Technology has already shown its dark side as a tool for efficient slaughter. By war, pogroms, and holocausts, we have managed to kill an estimated 100,000,000 human beings—Armenians, Jews, Poles, Gypsies, dissident Ukrainians and Chinese, and many others—in scientific and systematic ways. This is certainly a record; far more than all the other centuries combined. The twentieth century might well be called The Age of Holocausts.

Contemporary Americans might suggest alternatives, such as The Age of Hype, The Age of the Media, or The Age of Liability. But that is because we are on the inside looking out. Most of the rest of the world think of the twentieth century as The Age of America.

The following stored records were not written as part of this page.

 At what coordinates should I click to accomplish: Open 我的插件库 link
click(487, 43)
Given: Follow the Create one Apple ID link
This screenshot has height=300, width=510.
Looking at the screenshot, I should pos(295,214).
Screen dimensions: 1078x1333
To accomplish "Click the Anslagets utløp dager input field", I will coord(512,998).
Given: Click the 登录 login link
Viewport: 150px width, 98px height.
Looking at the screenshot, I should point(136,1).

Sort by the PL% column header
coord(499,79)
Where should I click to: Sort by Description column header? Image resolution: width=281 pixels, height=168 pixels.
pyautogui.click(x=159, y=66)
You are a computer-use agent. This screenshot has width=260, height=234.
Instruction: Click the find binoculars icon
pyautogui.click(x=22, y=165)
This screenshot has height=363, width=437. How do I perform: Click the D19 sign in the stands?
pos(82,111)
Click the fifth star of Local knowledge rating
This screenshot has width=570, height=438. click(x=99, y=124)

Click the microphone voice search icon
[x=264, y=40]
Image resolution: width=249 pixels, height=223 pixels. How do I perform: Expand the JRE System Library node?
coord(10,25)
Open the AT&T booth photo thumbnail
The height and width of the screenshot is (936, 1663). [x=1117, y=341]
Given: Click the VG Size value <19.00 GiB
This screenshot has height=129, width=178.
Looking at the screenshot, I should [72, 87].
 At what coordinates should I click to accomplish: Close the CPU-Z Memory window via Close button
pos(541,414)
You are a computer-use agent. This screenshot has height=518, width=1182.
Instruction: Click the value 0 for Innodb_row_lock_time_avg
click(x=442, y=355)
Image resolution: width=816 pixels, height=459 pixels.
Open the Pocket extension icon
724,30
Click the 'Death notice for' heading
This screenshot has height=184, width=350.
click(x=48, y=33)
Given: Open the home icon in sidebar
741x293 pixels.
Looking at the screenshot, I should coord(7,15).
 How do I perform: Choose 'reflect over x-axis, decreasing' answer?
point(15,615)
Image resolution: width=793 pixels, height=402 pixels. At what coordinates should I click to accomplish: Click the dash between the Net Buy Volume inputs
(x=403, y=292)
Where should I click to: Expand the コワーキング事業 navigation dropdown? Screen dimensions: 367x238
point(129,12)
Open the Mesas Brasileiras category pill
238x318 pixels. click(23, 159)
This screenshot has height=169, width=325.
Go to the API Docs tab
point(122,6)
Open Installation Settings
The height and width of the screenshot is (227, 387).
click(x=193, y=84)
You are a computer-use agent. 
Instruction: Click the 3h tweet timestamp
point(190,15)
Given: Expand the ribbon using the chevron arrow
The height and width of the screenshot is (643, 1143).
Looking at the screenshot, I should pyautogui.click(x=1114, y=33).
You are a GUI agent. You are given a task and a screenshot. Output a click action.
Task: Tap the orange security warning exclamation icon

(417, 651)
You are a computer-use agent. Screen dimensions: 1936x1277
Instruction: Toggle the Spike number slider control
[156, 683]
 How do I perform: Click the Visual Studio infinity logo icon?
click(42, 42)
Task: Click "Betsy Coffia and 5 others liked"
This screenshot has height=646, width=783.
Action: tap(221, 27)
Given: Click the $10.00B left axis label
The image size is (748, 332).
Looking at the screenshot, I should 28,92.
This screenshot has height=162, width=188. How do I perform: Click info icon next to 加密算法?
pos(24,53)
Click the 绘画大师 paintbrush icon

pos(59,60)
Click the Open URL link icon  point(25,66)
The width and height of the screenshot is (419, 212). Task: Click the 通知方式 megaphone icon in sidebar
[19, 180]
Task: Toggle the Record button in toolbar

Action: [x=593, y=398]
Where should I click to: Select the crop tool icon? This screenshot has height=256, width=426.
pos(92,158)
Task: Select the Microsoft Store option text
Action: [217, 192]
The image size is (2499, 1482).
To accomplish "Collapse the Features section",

In 1900, the United States was one of a dozen major powers. By mid-century, after WWII, we were The Power, as Persia and Rome had once been, with enough military and economic might to impose our domination on the rest of the world. But for the first time in history, the victor stooped down to raise its enemies from the dust, bound their wounds, and rebuilt them into prosperous (and ungrateful) competitors. When new enemies arose, we disdained to use our weapons and endured a stalemate until an accord could be reached. We even ceded some of our power to an international peace-keeping agency and, when wars broke out, tried to mediate and restore balance.

Internally, we have begun to live up to the ideal of all men being intrinsically equal. We still have social injustices such as ghettos and crowded prisons, but we are at least striving to solve problems that are considered inevitable facts of life elsewhere. Our degree of success is proclaimed by the desperation with which people of all nationalities and conditions try to immigrate here.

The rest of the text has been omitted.